27日の時点だったか、テレビで中年の男性が香田さんについて「(サマワは)危険だという自覚はなさそうだった」コメントをしたのをテレビで観た。知り合いにしては随分冷たいことを言う、と思った。たぶんあれはアンマンのホテルで会ったという映画監督・四ノ宮浩さんなのだろう。親しかったら、あのコメントはできない。何が起こるかは容易に想像がつくというもの。
案の定、家族のもとに中傷の電話が相次いだ。
ホテルの従業員は香田さんが、何が起きているのかこの目で見たい、多くの人々が死んでいる、と言ったと述べている。
自己責任という言葉の陰で、国の責任と戦争を放棄したはずの国が戦争に加担しているという問題がうやむやにされていく。

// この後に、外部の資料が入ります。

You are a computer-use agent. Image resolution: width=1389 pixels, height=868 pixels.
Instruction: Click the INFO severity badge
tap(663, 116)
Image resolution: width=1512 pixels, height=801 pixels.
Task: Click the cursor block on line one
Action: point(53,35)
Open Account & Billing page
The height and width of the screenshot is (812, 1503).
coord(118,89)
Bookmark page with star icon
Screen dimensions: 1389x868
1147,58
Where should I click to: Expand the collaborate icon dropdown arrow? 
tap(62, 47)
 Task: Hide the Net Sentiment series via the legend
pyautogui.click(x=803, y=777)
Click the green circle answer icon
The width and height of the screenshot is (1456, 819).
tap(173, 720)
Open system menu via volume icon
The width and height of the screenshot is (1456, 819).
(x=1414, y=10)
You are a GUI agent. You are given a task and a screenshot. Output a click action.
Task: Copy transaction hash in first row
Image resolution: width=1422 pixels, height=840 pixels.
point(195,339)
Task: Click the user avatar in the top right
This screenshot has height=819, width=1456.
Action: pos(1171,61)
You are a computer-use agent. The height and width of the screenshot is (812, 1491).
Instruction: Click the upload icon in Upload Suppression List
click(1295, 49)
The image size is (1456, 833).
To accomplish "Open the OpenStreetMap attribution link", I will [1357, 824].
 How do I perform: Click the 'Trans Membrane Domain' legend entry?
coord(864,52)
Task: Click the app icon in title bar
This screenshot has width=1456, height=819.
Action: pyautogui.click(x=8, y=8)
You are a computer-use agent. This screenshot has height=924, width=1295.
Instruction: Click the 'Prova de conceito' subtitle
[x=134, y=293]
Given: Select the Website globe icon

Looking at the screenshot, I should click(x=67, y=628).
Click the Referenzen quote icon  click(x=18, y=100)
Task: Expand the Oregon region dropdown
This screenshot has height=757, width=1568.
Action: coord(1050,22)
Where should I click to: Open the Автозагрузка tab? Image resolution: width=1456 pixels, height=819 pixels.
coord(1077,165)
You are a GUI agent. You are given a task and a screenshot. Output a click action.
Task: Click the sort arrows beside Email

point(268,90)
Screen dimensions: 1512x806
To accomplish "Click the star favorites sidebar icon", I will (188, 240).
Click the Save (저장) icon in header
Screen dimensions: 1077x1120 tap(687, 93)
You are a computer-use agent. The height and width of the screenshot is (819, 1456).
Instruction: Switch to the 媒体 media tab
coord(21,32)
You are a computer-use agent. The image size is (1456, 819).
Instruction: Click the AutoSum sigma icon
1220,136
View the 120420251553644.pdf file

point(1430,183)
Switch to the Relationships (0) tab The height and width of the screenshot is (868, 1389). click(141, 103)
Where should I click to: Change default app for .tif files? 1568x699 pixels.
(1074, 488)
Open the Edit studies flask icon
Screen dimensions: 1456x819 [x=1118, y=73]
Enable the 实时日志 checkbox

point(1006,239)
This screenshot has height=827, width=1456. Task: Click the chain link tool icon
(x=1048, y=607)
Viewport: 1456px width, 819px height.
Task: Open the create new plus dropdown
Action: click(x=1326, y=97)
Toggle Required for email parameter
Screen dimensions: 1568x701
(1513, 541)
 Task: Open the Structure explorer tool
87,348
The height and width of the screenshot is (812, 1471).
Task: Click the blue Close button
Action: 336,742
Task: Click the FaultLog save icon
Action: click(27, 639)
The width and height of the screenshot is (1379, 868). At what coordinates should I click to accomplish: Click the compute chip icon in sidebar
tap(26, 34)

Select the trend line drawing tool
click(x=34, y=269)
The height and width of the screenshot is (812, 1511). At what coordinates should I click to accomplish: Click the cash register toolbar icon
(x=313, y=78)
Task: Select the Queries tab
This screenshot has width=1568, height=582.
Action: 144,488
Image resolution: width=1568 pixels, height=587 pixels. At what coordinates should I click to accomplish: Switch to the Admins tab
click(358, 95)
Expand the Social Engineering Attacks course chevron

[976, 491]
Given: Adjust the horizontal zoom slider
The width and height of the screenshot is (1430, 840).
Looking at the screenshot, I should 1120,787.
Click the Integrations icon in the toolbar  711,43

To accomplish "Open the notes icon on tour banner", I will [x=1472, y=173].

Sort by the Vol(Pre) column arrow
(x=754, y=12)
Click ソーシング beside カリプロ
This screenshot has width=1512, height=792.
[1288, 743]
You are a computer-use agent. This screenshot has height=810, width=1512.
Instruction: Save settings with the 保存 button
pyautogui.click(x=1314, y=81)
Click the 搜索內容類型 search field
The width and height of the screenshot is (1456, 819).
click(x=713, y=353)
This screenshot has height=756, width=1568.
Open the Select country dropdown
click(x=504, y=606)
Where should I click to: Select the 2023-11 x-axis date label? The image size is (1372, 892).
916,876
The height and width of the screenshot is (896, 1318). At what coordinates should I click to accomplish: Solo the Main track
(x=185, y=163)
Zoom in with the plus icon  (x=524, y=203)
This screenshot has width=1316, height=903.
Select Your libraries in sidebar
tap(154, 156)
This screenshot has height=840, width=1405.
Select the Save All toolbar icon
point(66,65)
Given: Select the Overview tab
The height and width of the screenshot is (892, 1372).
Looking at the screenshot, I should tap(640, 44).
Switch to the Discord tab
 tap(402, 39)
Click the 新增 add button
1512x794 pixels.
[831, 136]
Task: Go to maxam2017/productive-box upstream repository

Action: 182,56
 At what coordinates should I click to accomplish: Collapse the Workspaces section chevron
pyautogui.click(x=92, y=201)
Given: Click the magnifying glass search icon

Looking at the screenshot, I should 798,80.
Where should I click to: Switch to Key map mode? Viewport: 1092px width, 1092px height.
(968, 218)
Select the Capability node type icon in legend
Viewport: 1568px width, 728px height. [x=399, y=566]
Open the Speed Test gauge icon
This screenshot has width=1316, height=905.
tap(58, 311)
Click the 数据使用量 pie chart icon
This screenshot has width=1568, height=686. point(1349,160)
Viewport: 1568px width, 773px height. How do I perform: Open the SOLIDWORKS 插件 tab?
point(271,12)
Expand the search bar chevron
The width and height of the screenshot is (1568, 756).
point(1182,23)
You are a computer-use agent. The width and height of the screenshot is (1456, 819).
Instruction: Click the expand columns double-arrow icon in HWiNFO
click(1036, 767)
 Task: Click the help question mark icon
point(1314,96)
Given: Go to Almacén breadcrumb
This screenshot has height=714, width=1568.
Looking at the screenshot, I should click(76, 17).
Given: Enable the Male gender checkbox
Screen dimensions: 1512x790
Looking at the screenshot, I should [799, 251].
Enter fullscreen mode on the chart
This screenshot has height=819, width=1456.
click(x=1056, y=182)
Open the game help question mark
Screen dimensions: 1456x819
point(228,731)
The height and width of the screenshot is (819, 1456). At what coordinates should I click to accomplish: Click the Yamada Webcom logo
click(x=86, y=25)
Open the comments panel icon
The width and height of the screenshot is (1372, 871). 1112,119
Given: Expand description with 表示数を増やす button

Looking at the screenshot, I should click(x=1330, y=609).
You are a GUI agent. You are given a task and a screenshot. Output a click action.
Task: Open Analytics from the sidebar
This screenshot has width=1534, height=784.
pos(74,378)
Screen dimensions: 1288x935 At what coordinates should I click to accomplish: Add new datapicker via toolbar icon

わたしはそのことがとても気がかりだ。億単位の不正には「またか」という反応をし、世の中の現実を見たいと旅した青年を「迷惑な。助けるために税金を使うのはおかしい」と罵る。バランスのおかしい国民だ。
「イラク・アルカイダ機構」(旧タウヒード・ワ・ジハード団)はすでに米国人、韓国人、ブルガリア人、トルコ人、エジプト人、英国人を殺害しており、4月の高遠さんらを捕らえたグループとはわけがちがう、過激派組織だ。いわゆる原理主義。人がより良く生きるために宗教があるのではなく、イスラームのために人がある、と即答できる人々。卵が先か鶏が先かで悩むことは一切ない人たちなのだから、交渉そのものすら可能なのかどうか。なんて思っていたら、どうも事態は最悪の流れに。